We experience the following scene through the eyes of her heroine, Lois, who walks out into the dark avenue of the big house. "High above a bird shrieked and stumbled down through dark, tearing the leaves. Silence healed, but kept a scar of horror. The
shuttered-in drawing room, the family sealed in lamplight, secure and bright like flowers in a paperweight were desirable, worth much of this to regain. Fear curled back from the carpet border... Now on the path; grey patches worse than the dark; they slipped up her dress knee-high."

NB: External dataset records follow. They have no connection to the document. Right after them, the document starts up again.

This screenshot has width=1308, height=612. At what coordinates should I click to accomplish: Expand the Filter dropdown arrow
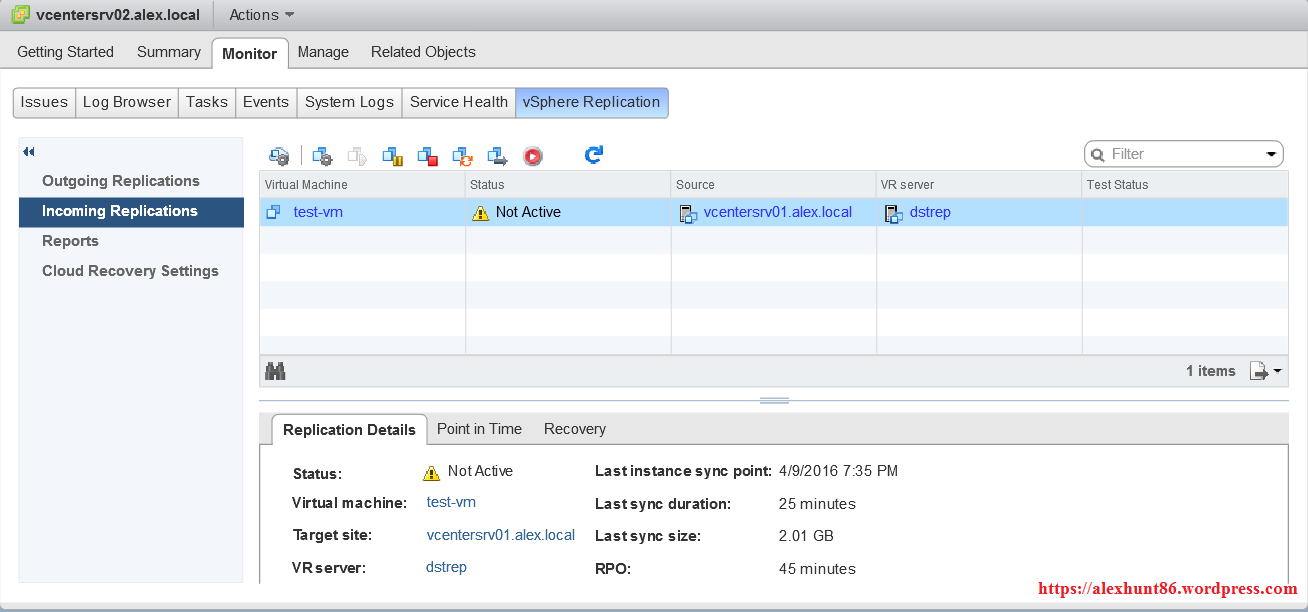[x=1272, y=154]
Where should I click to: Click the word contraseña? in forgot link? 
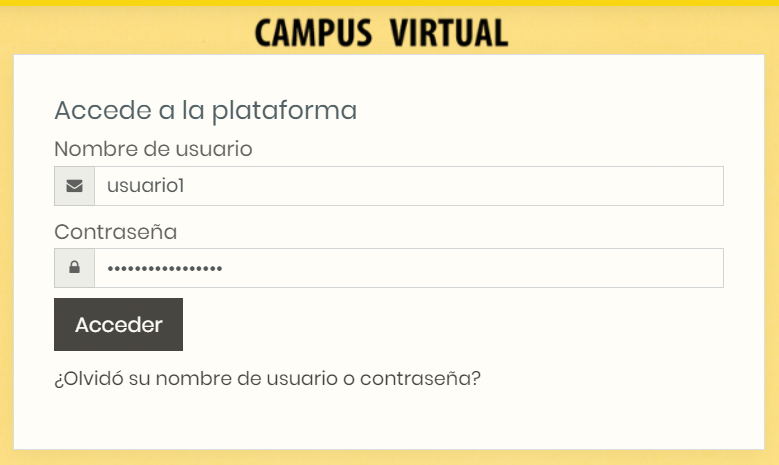click(420, 379)
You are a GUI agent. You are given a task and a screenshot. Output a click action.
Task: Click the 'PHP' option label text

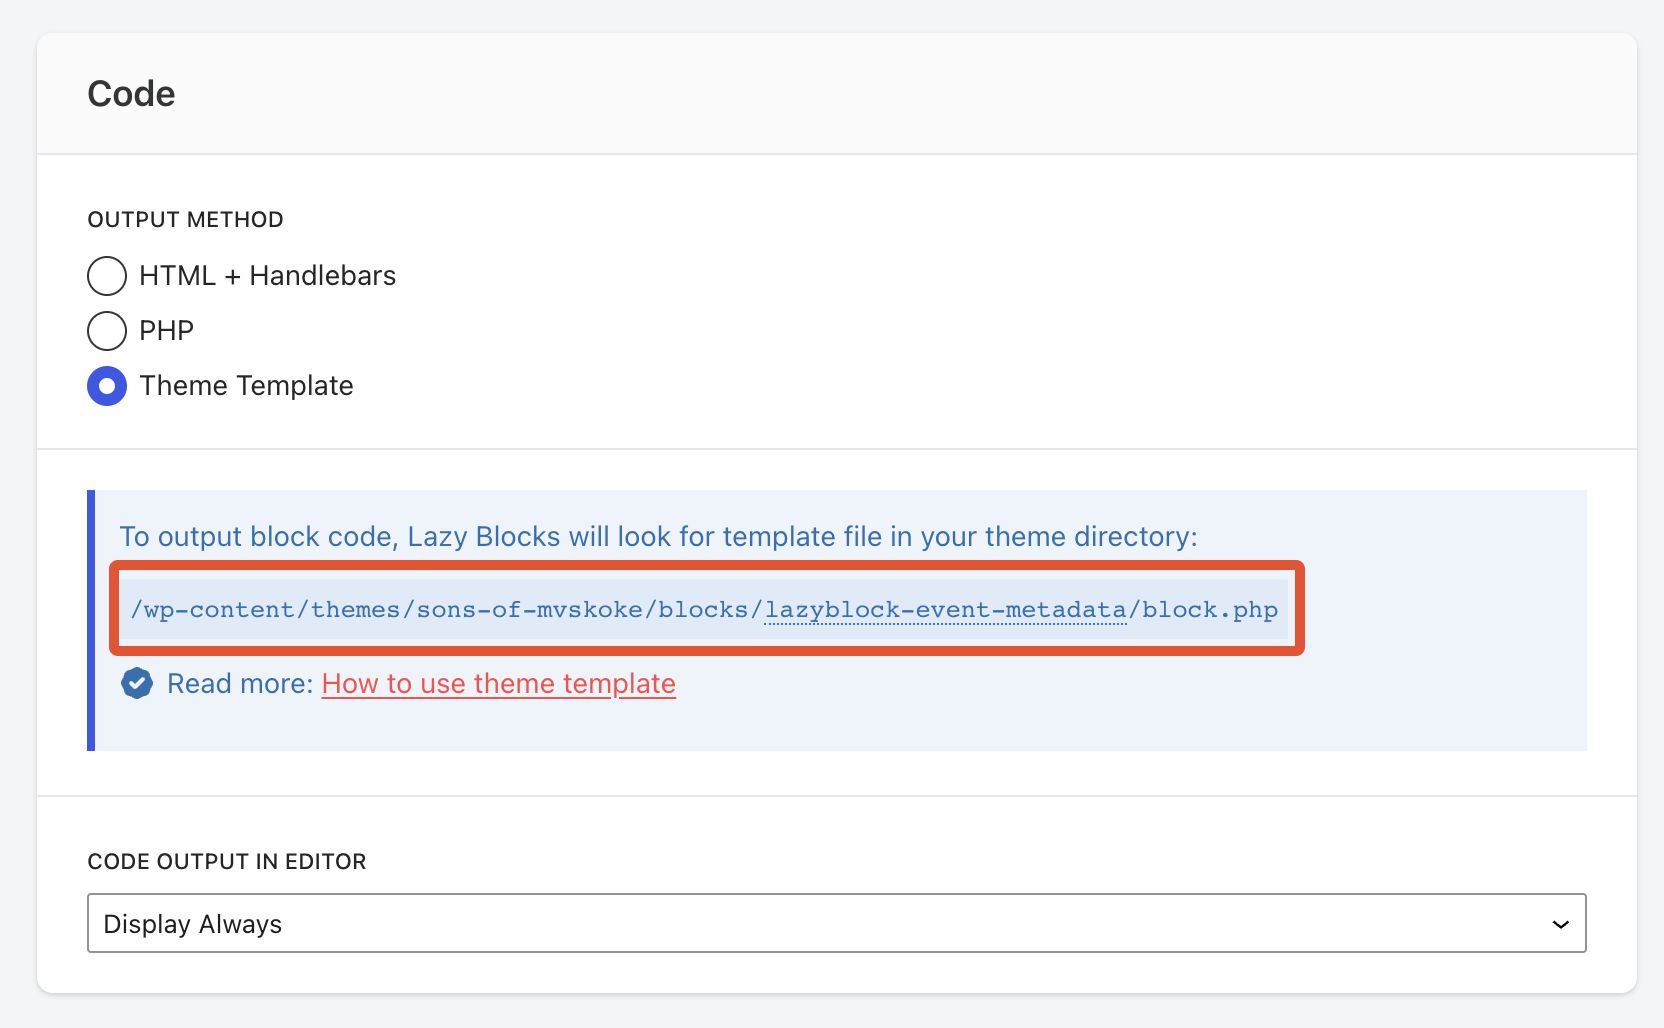166,331
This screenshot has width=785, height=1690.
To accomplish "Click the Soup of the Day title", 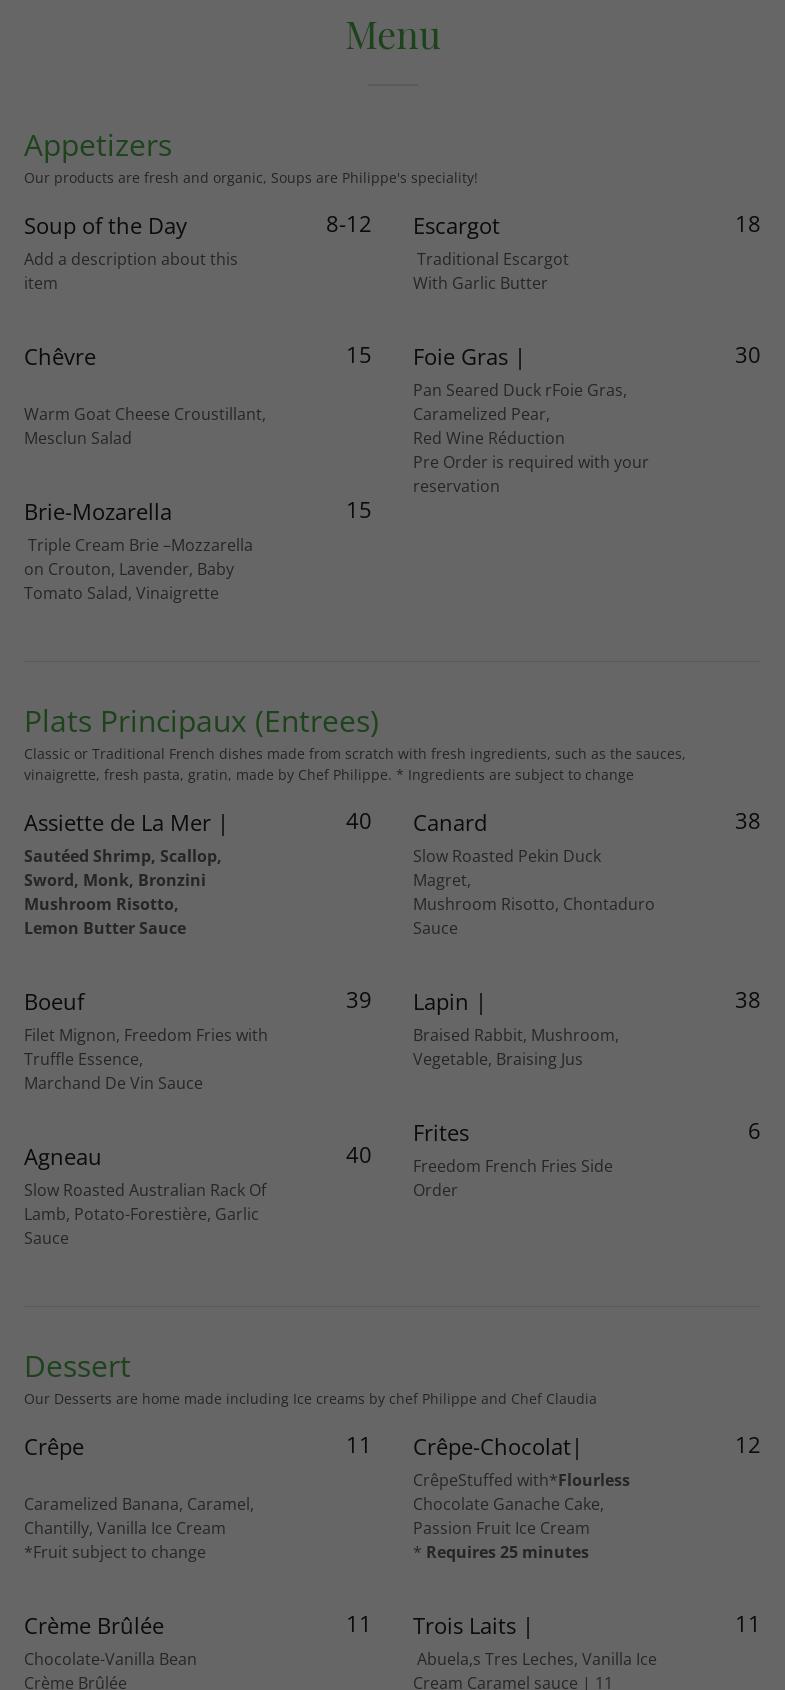I will [105, 226].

Bowen goes on to describe the moment when fear returns. Lois feels she is going to see a ghost. Then she hears steps:
- Hard on the smooth earth; branches slipping against a trench-coat. The trench-coat rustled across the path ahead, to the swing of a steady walker. She stood by the holly immovable, blotted out in her black, and there passed within reach of her hand, with the rise and fall of a stride, a resolute profile, powerful as a thought. In gratitude for its fleshiness, she felt prompted to make some contact; not to be known seemed like a doom; extinction.
'It's a fine night,' she would have liked to observe; or, to engage his sympathies: 'Up Dublin,' or even - since it was in her uncle's demense she was straining under a holly - boldly, 'What do you want?' - Of course she does nothing to give away her presence, feeling that it - 'Must be because of Ireland he is in such a hurry.' -
One can imagine the feelings of the Anglo-Irish at the time when the new young men of power walked across their lands without so much as a "Beg your pardon."
The residents of the houses were only too aware of the fight for freedom and at dinner in the big house there are talks of an attack on a police barracks and the killing of two policemen. There are also talks of young girls having their hair cut off when found to be consorting with British soldiers. It was the same punisment they used in France after the liberation, but then it was to girls charged with meeting German soldiers.
All the old fears of that period have been dissipated with the passing years, and now the local people, from both denominations, gather together on a special afternoon in September to remember a fine writer, who remembered how it was.
Elizabeth loved two countries in her life, England and Ireland, and that comes through in her writing as vividly as if it had been written in the recent past. It is good to know that Bowenscourt was never to know the fate of being burned as a reprisal. It was to live on in the emerging Ireland and was only to meet its demise for economic necessity. There is nothing left of the big house now, but Elizabeth Bowen will always be remembered in her stylish and fine writing and also at the little church at Farahy on the September Sunday.